To be fair, they are the two major platforms even today. But I would rather bite my leg than use anything else than Linux for developing any kind of software.

Update: As of 2015, Unity3D editor is available for Linux as well. You can fetch it from unity3d blog & forums.

Collaboration has been improved as well. Unity3D teams provide collaboration tools for small teams, and if you don't like that offering, you can use external version control.

Wants to clutter your mind with useless crap

Unity's editor opens full of small buttons and widgets like a jetliner cockpit. When you create a new project, it asks you which modules you want as if it mattered before the project was created. When presented to such environment, it's easy to lose the direction.

I prefer clean, minimal interfaces for everything. Having too many controls irrelevant to what I am doing at the moment will just slow me down and reduces my feeling of being in control. The first time I ran the Unity3D, I just added a box, ran the thing, saw the box falling, then quit the editor as I was clueless from where to continue.

Inside the Golden jail

After you've started a new project, it pounds up with an empty scene graph open in an editor. It's common for the developers to write their own editors. When they do so, the editor the Unity3D provides seem to become entirely useless. You simply do not seem to have control to which pieces of Unity3D you choose to use.

It's a similar problem what modern javascript developers meet with HTML today. The problem is that Unity3D is a framework. Instead of a blank page you could write commands to, you're getting some marvellous small universe where you can put your stuff into. Even if it works, some of that framework below always ends up being an useless appendix.

Scene-Object-Component -hierarchy

Unity3D insists that scripts you write are components. Components attach to objects, and the objects belong to a scene or prefab. Aside being useless and inefficient for many games, it doesn't make much sense to me.

Scripts about never affect just one object.
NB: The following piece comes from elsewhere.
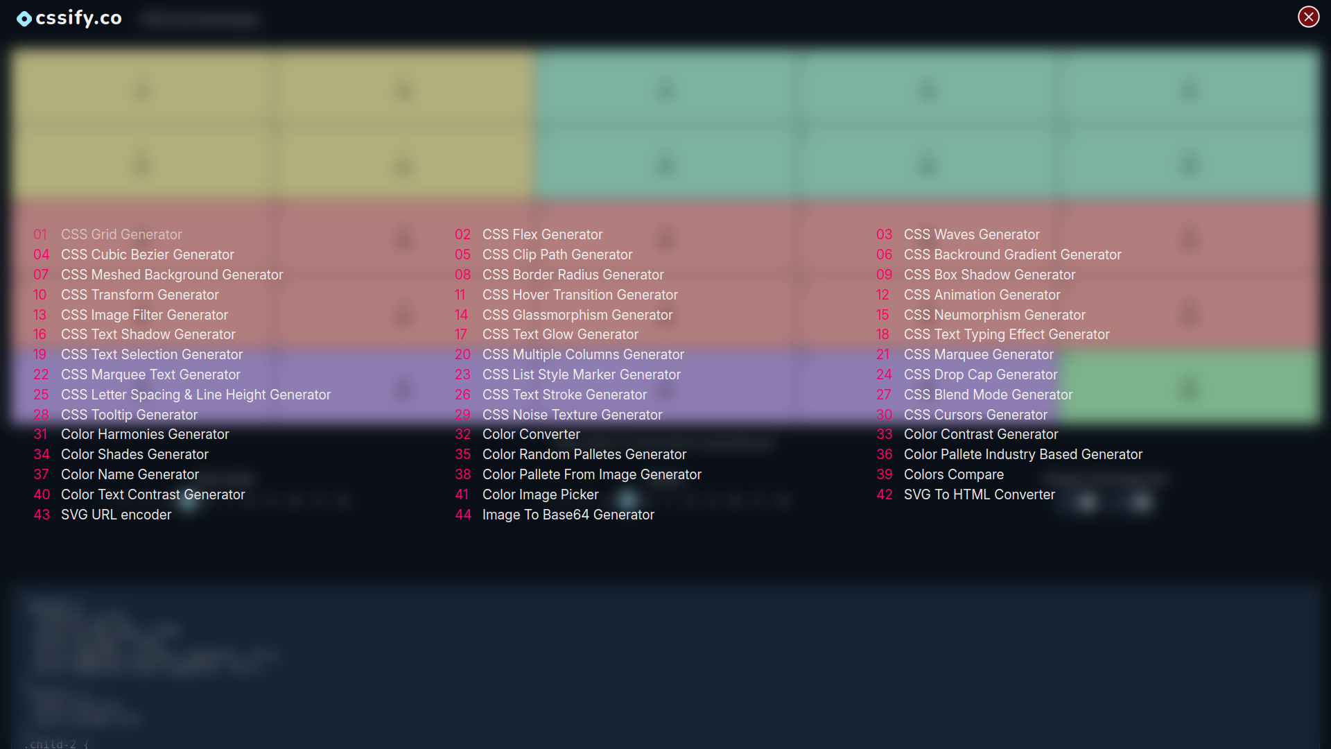Select Color Pallete From Image Generator
This screenshot has width=1331, height=749.
[x=592, y=474]
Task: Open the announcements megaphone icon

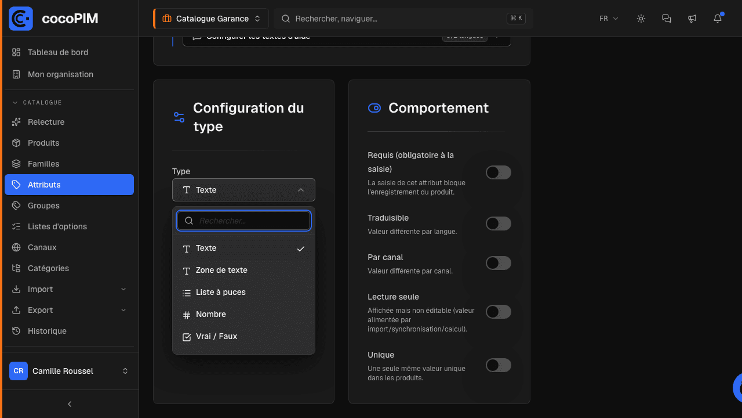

Sometimes they do not affect an object at all. It's very common to have a GameMaster in your Unity3D scene - an empty object that does serve none other purpose than hold the major scripts in the game.

To make it worse, Unity3D bolts the script component, name of the script and the class in the script together. The script must have the same name as the class, and you refer to a script in each component. It reinforces the beginning programmer misconception that an instance or object in programming means for the object in the scene. More useful abstract meanings behind objects may end up unused. Besides, the code doesn't end up into files reasonably, but by the subject they inhabit.

Lack of OpenGL API

OpenGL is the true industry standard for real time rasterizing, because it's available to any vendor and not for just those who Windows everything. Sony, Valve, and even that astray Nintendo all use some version of OpenGL in their platforms. It's not always working to the spec, but it's there.

Because OpenGL is everywhere, it is one of those things that are portable. You could always have it included. For example we have WebGL in browsers because it can be supported anywhere.

Unity3D does not provide portable OpenGL API of any kind. If you want to provide graphics to several platforms at once, you're either using default, limited Unity3D, or you are on your own.

Static typing and C sharp

C# is Microsoft's answer to java, and java itself is an awful language. I have a fresh post where I reason why static typing is stupid.

It's not entirely bad though

I used to think that Unity3D sucks. Well it turns out I was right all along! There are things that I can stick to.

There's something nice about Unity3D I like. It lets people with no programming experience to start with game development. It's easy to learn how to script up simple behaviours. There are lot of pre-written behaviors that are easy to reuse. That allows people to learn programming while they're writing their game. Anything that does such thing, can't be entirely bad.